Metrics Investors Really Want and What They View as Realistic
Investors have a clear wish list of metrics they would like companies to disclose, while still acknowledging the practical challenges of measuring AI’s impact in its early stages. ROI was widely cited as the “holy grail,” with revenue contributions—either absolute or as a percentage uplift in conversion—also high on the desired list. Productivity and cost savings metrics were viewed as the most realistically attainable in the near term.
Investors are looking for evidence in metrics such as:

• Operating expense reductions or slower opex growth
• Revenue per employee or revenue per functional headcount improvement
• Specific examples or use-cases, even if small or isolated, demonstrating measurable AI driven impact.
• Companies cited by participants that provided helpful examples include: Robin Hood (tracking revenue per employee), Shopify (flat headcount), Loreal (marketing optimization), XPO (improved pricing) and C.H. Robinson (reduced costs and share gains).
These illustrative proof points are seen as meaningful indicators of real progress.

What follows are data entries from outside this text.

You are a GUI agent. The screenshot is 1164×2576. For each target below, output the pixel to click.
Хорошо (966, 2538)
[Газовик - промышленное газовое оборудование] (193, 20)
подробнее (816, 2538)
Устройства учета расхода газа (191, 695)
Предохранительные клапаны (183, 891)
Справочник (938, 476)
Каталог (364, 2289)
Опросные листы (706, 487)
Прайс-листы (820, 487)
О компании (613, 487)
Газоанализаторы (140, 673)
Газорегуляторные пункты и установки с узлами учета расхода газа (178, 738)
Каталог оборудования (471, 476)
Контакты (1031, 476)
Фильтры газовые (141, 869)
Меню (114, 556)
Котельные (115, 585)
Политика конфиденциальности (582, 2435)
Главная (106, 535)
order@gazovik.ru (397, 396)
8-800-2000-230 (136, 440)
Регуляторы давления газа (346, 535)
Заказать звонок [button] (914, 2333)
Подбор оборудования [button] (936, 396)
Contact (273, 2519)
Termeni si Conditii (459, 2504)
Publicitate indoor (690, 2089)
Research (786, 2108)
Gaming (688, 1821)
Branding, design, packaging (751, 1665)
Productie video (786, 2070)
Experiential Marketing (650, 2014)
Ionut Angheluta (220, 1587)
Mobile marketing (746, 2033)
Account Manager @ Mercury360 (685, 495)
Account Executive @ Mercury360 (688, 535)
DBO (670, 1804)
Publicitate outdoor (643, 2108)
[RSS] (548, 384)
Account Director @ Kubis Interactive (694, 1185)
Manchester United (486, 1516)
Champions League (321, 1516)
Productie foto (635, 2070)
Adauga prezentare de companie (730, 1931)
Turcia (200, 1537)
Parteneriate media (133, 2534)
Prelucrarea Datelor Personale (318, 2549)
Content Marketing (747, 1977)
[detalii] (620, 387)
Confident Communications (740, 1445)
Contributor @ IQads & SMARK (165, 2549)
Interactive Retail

AI Payback Expectations Show Measured Patience
few investors expect quantifiable AI payback within a year. Those who do, tend to focus on industries with clear, near term efficiency opportunities. The majority expect a meaningful

payback beginning in 2027, assuming AI deployment scales more quickly than historical enterprise transformations such as ERP modernization. The 3–5 year cohort views AI as transformational, similar to the internet or industrial revolution, and expects meaningful differentiation to emerge only after sustained investment. During the next 12 months, investors primarily expect to see thoughtful strategies, credible execution plans, and increased management confidence as opposed to a quantified impact on the financial model.